What is High Availability in Kubernetes?

High Availability means your cluster keeps running even when parts fail. It eliminates single points of failure using multiple control planes.

What is etcd quorum and why does it matter?

Quorum is the minimum nodes that must agree before changes are saved (n/2 + 1). It prevents split-brain where both sides make conflicting changes.

What's the difference between stacked and external etcd?

Stacked etcd runs on control plane nodes (simpler, fewer machines). External etcd uses dedicated nodes (more robust, better isolation).

Why use odd numbers for etcd cluster size?

Odd numbers are more efficient. A 4-node cluster tolerates 1 failure just like 3 nodes, but costs more without added fault tolerance.

Kubernetes High Availability | K8s HA Guide

Kubernetes High Availability: Your Cluster’s Safety Net 🛡️

The Story of the Unbreakable Restaurant

Imagine you run the busiest restaurant in town. Customers line up every day. But what happens if:

Your one chef gets sick?
Your one cash register breaks?
Your one recipe book catches fire?

Disaster! The restaurant closes. Customers leave hungry.

Now imagine a smarter restaurant:

Three chefs who can cover for each other
Multiple cash registers that sync automatically
Three copies of the recipe book in different rooms

One chef sick? No problem. The other two keep cooking.

This is High Availability (HA) for Kubernetes!

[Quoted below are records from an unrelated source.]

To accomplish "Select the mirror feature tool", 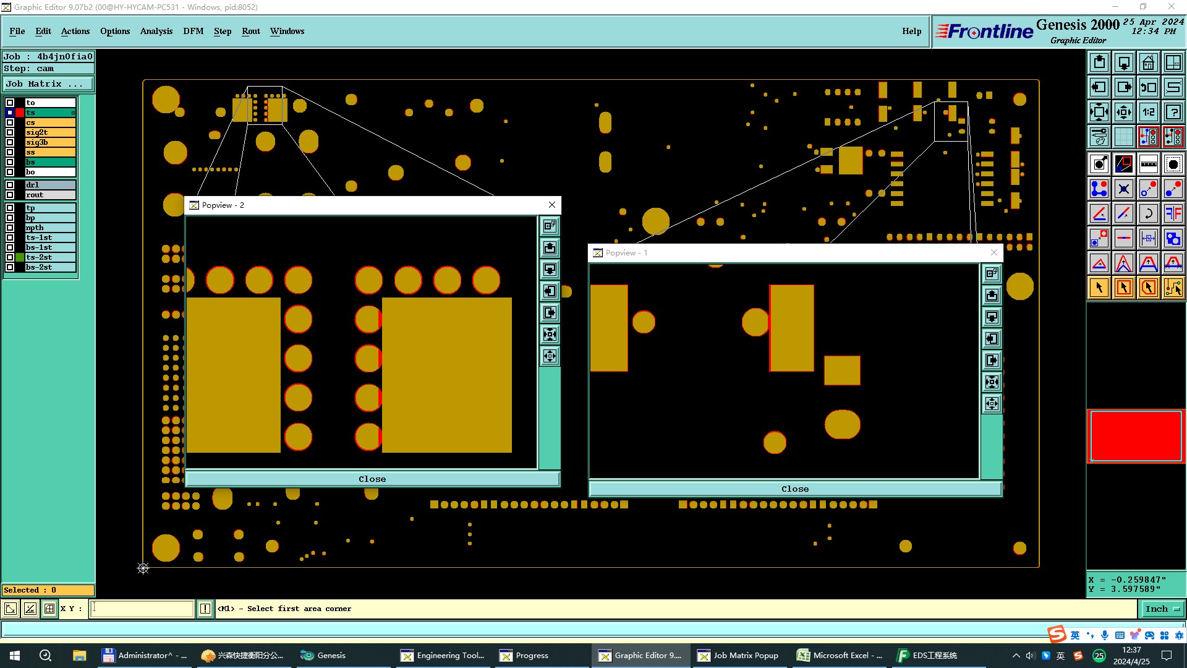I will coord(1173,213).
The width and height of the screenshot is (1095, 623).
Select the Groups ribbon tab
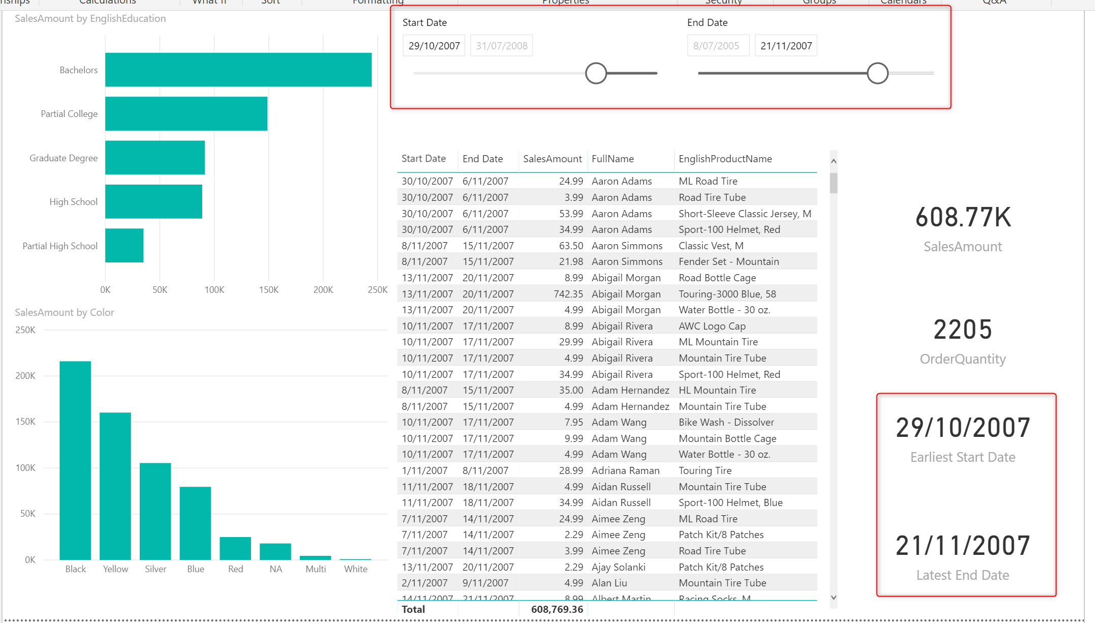coord(819,3)
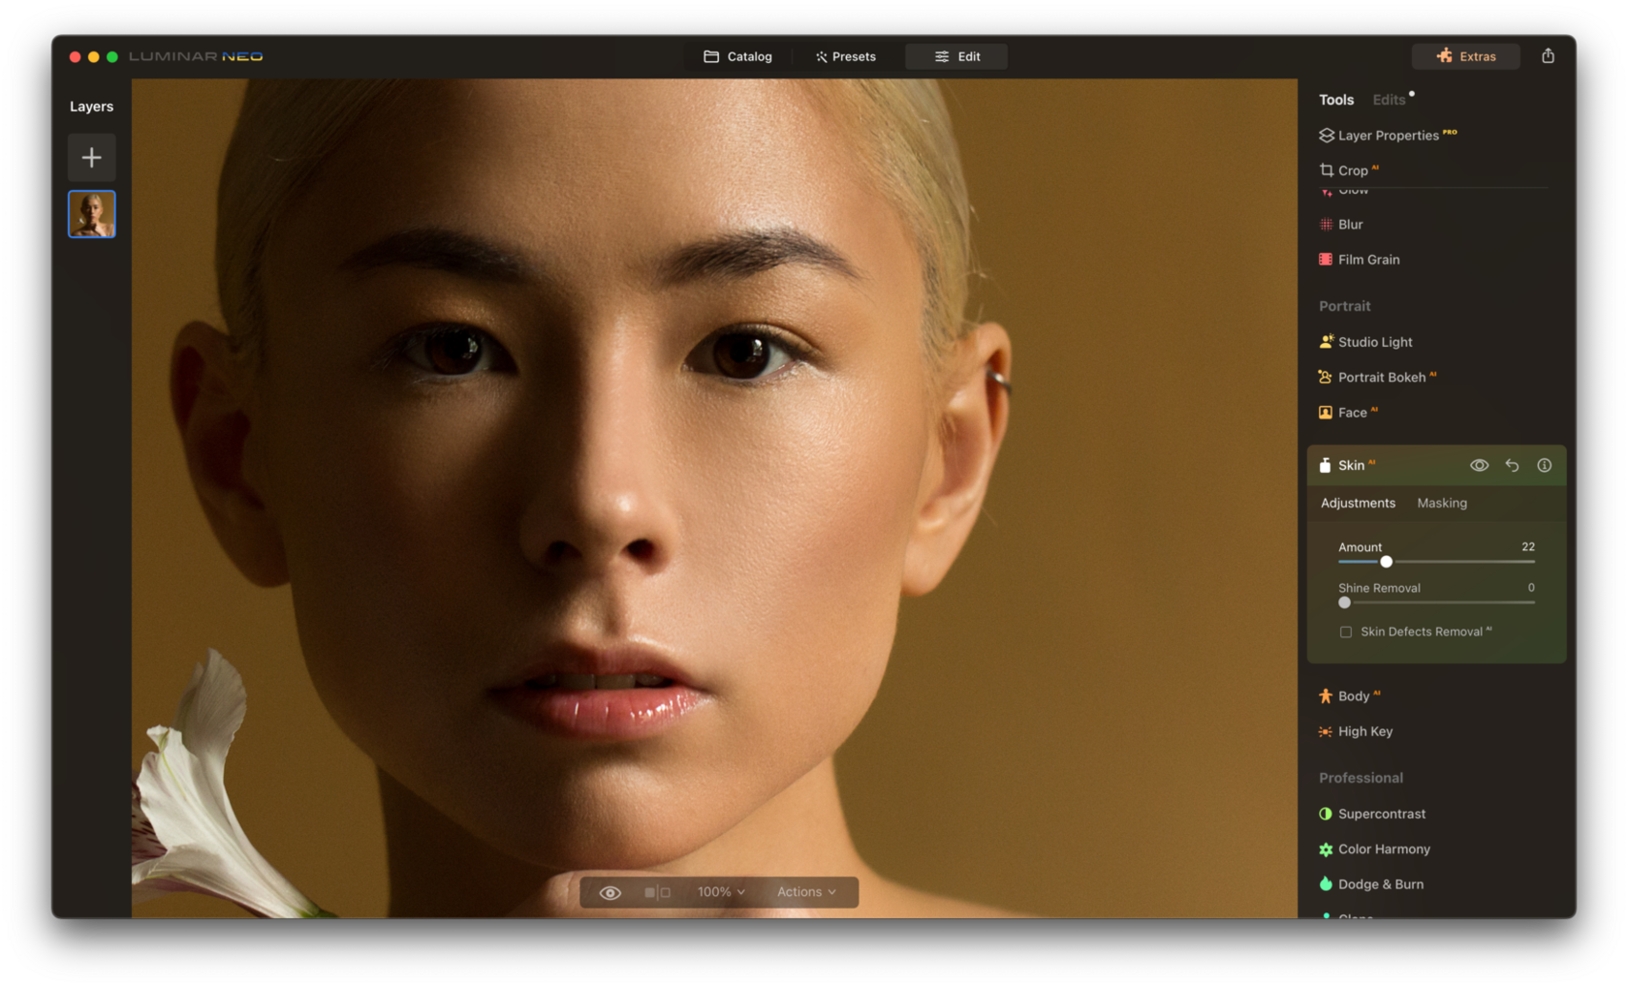Select the Film Grain tool
This screenshot has height=987, width=1628.
pyautogui.click(x=1368, y=259)
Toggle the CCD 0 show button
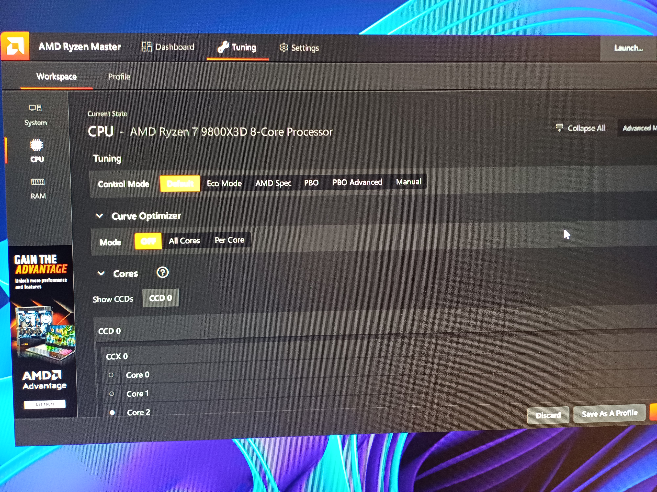The image size is (657, 492). 160,298
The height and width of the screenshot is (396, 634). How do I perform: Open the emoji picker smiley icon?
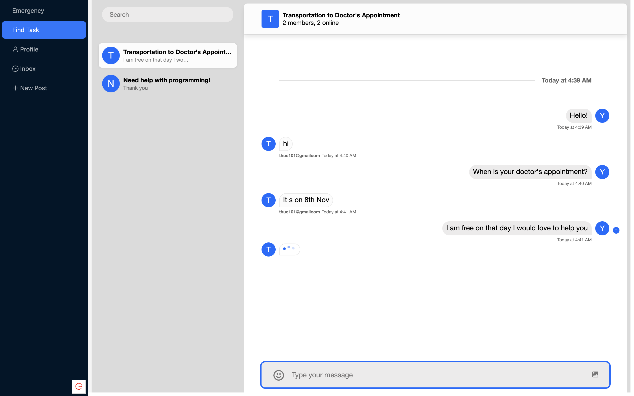click(278, 375)

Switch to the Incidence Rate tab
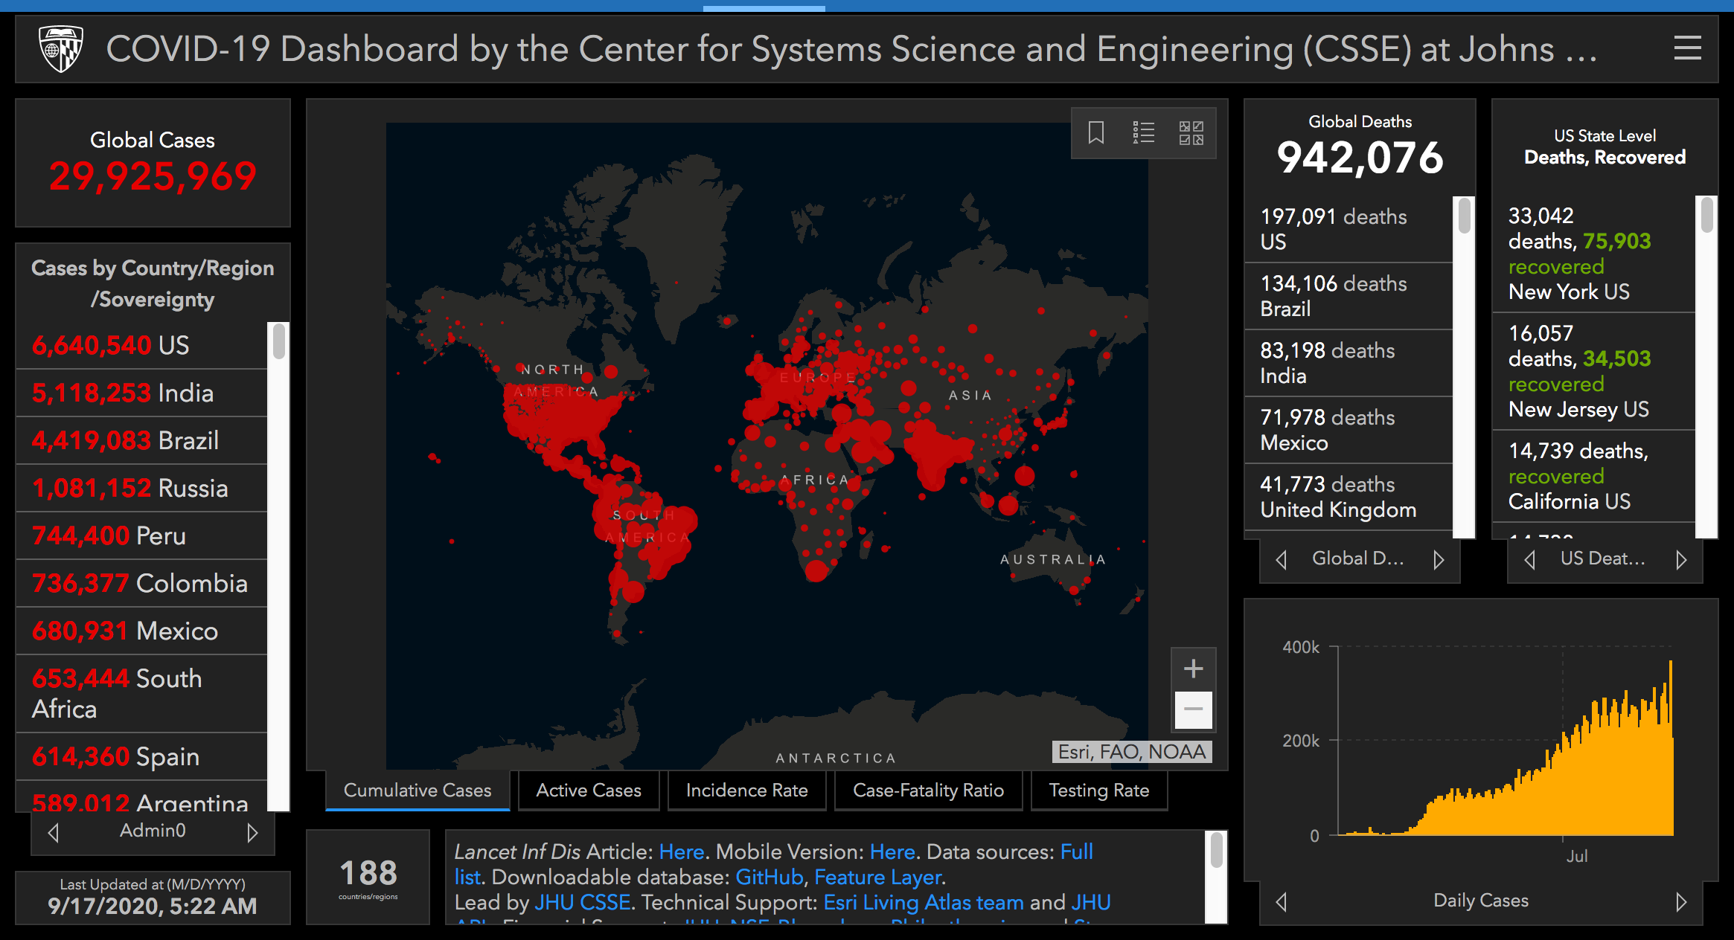pos(746,791)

What is High Availability?

High Availability means your system keeps running even when parts break.

Think of it like a three-legged stool:

If one leg breaks on a regular stool → you fall
If one leg breaks on a stool with three backup legs → you stay seated

Simple Rule: No single point of failure.

Real Life Example

WITHOUT HA:
┌─────────────┐
│  One Server │ ← Server dies = EVERYTHING DIES
└─────────────┘

WITH HA:
┌─────────────┐  ┌─────────────┐  ┌─────────────┐
│  Server 1   │  │  Server 2   │  │  Server 3   │
└─────────────┘  └─────────────┘  └─────────────┘
       ↓                ↓                ↓
  One dies? → Others keep working!

The Control Plane: Your Cluster’s Brain

The Control Plane is like the manager’s office in our restaurant.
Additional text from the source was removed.